Given that it had been more than 9 years since we last visited Carricou, we updated our knowledge of the area by reading the latest comments on Navionics, only to discover that we had actually been sent on a wild goose chase after reading about a change in the location of the Customs office which, according to the author, it had been separated from the Immigration office and moved to the northern side of Tyrell Bay. Confused as to why this had been done, we nonetheless dinghied to what looked like a new marina being built, a new commercial dock already built and a larger haulout facility.
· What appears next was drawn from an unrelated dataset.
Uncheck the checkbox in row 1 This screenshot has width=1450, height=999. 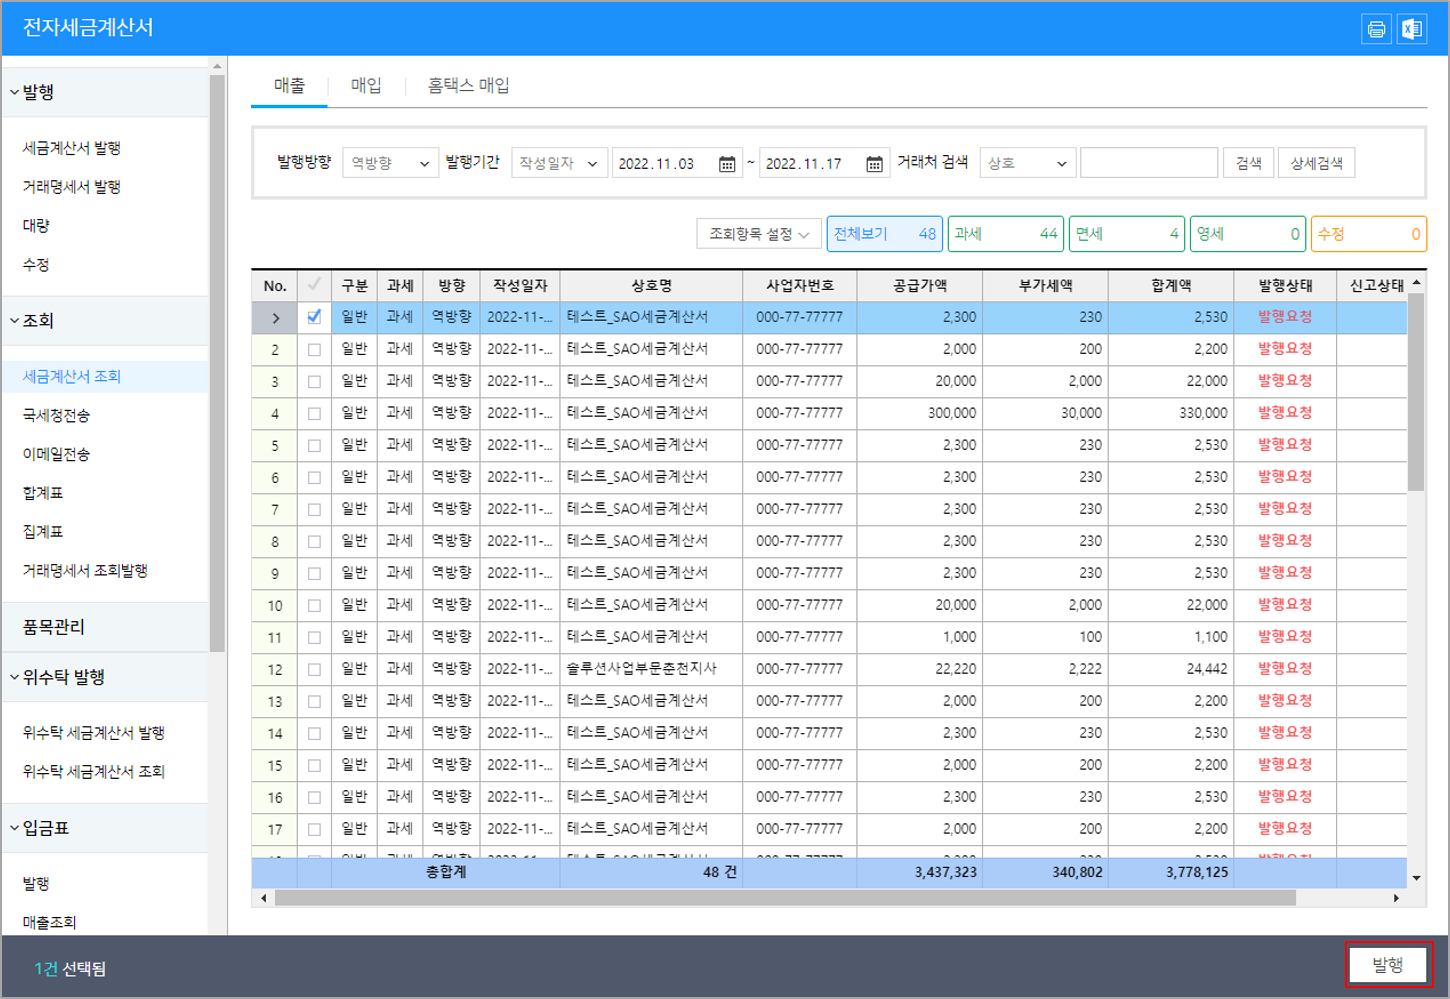(x=314, y=317)
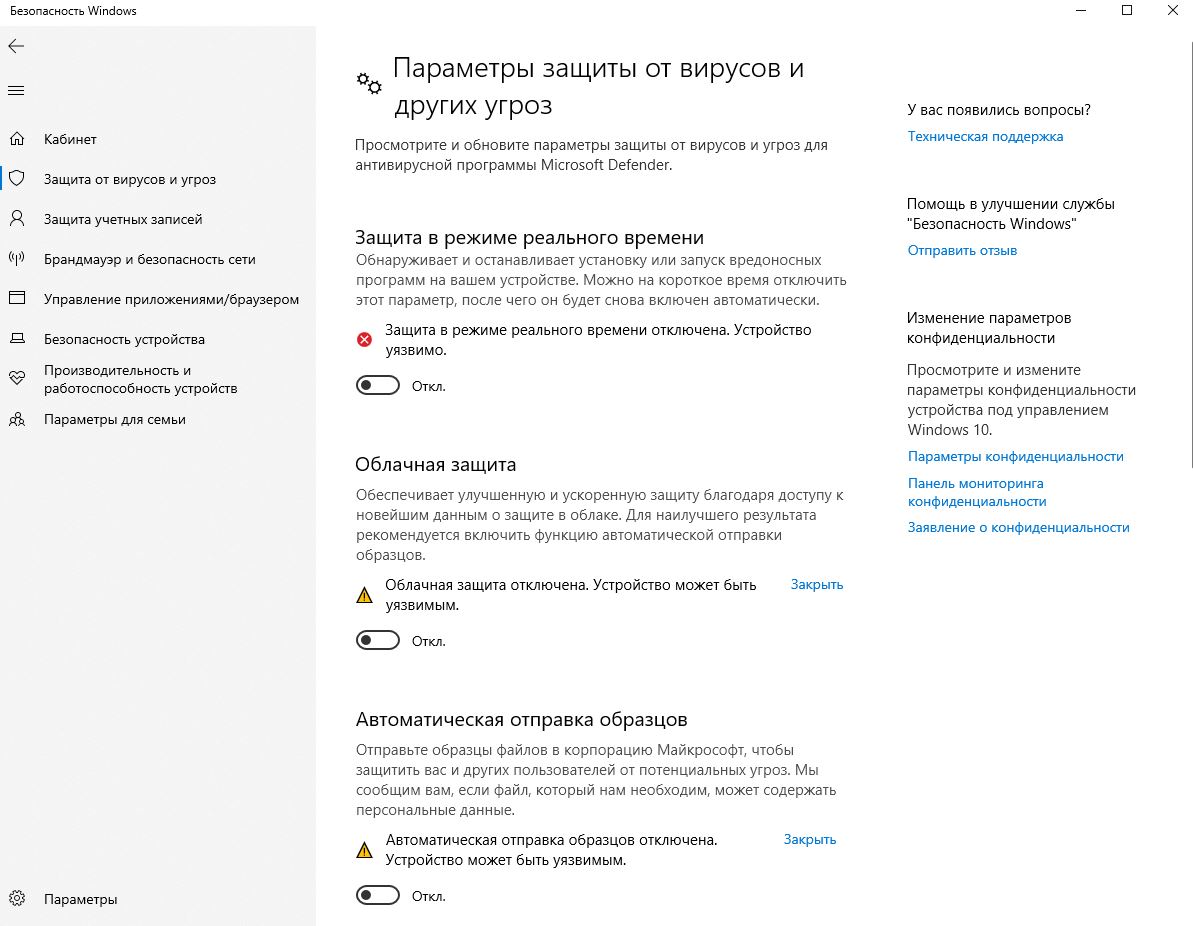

It was indeed infuriating to learn that the information we’d read was incorrect and that the Customs and Immigration office was located exactly where it has always been; at the southern end of the anchorage.

Climbing in and out of the dinghy is a mission for Elaine these days, so having to do it unnecessarily is an aggravation, only to be compounded by the ridiculous “musical chairs” she had to partake in while clearing in, not to mention yet another fee to be paid. Unless our memories have totally failed us, we never remember paying all these fees.
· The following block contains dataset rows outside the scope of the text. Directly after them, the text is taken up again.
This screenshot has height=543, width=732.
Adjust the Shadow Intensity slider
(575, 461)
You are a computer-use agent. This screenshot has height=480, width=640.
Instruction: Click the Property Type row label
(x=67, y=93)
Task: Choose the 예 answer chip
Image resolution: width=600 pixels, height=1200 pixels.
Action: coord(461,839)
It was nice to see the Iguana Café had been spruced up, though, with what looked like very nice breakfast, lunch and dinner menus, although at hellish prices.
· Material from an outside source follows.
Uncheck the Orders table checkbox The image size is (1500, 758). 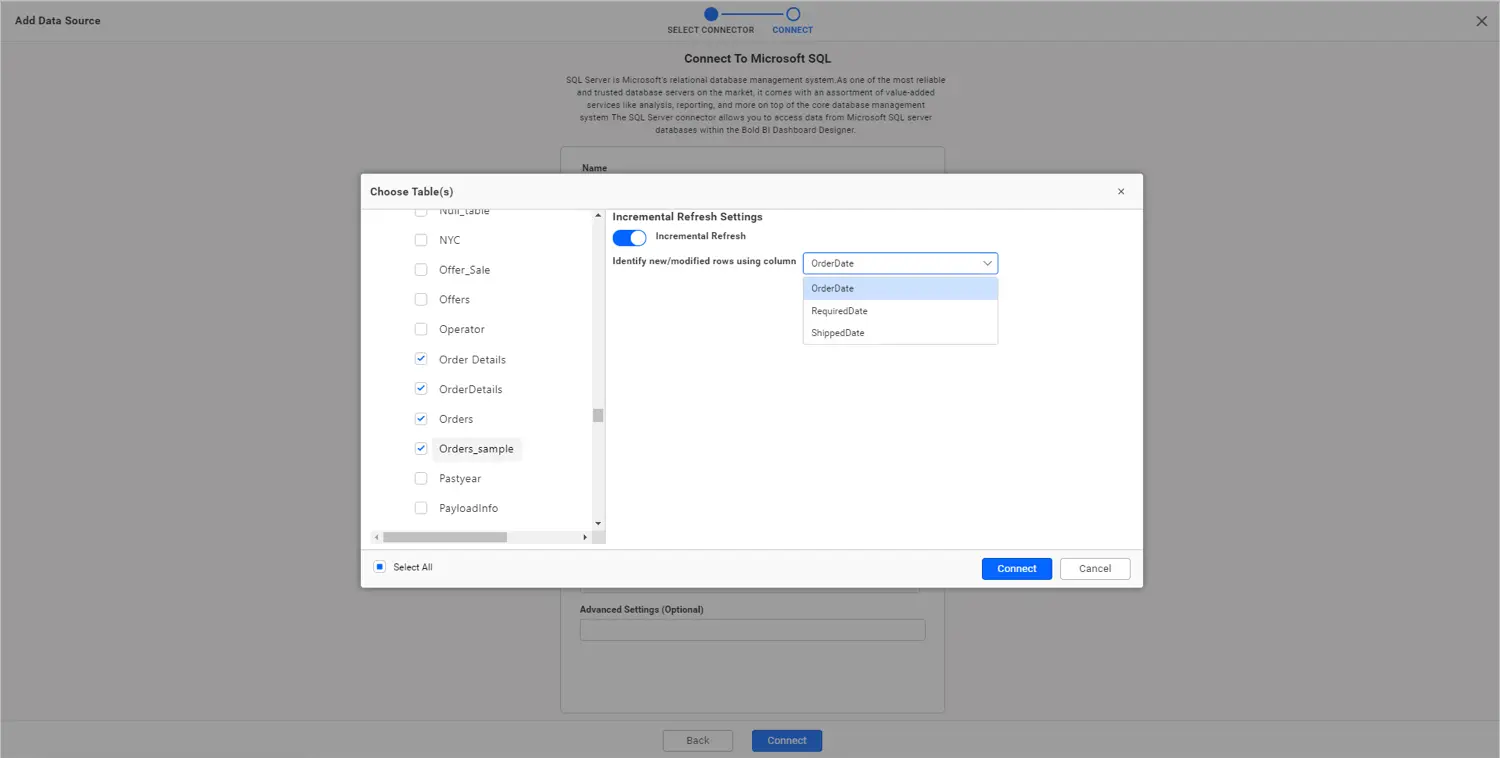tap(421, 419)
The rest of the establishments along the shoreline of the bay looked a tad more derelict than it was in a past life, although we understand a new “supermarket” had opened. Regardless, deciding to eat onboard, we both settled for an early night.

On waking to the stronger winds we thought we were getting yesterday, we decided to take advantage of this gift, so we weighed anchor and continued south to our next destination and a planned stop to collect our antifouling; Prickly Bay on the southern end Grenada Island.

It was somewhat sad, though, to be cruising along this route, knowing that a couple had lost their lives going in the opposite direction less than a fortnight ago, after their yacht was hijacked by three escaped convicts originally from St Vincent, while their yacht was anchored off Grande Anse in Grenada. The perpetrators used the yacht to get back to St Vincent. Fortunately the three were re-arrested, but two cruisers, enjoying their retirement, had lost their lives through negligence on someone’s part. It’s definitely left us very uneasy and uncomfortable about being back in this part of the world.

Another reminder of what part of the world we are in are the certain ilk of French cruisers who persistently anchor on top of us and our encounter in Tyrell Bay was no exception. After hunting around for a nice sandy spot when we arrived and just when we were about to sit down to dinner, along comes a late arrival who thinks it’s perfectly acceptable to anchor within spitting distance of us, over our anchor and swinging across our bow. Too apathetic to engage these kind of cruisers these days, we simply lifted our anchor and re-anchored. Needless to say their eyes grew somewhat larger by the second as Elaine manoeuvred Paw Paw to within inches of them to sit alongside in order to retrieve our anchor, which, needless to say, was buried directly underneath their yacht. However, rather than move forward to help the situation or indeed re-anchor after settling too close to us to begin with, all they did was wave. Incredible how shallow the gene pool has become!

By mid afternoon on Friday, 1st March 2024, we’d returned to our old stomping ground of Prickly Bay, Grenada, surprised again to see the number of yachts on mooring balls as well as at anchor and it wasn’t even hurricane season yet. It will be bedlam by then, no doubt!

For us, though, our time here will allow for some respite before our haulout.